**Exercise instructions**
Reproduce verbatim only the line that holds "Toggle the Instant3D button" and the lines that follow it to the end of the listing.
+---+
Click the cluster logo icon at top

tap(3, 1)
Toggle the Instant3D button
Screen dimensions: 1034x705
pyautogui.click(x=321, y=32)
+---+
**Result**
Toggle the Instant3D button
Screen dimensions: 1034x705
pyautogui.click(x=321, y=32)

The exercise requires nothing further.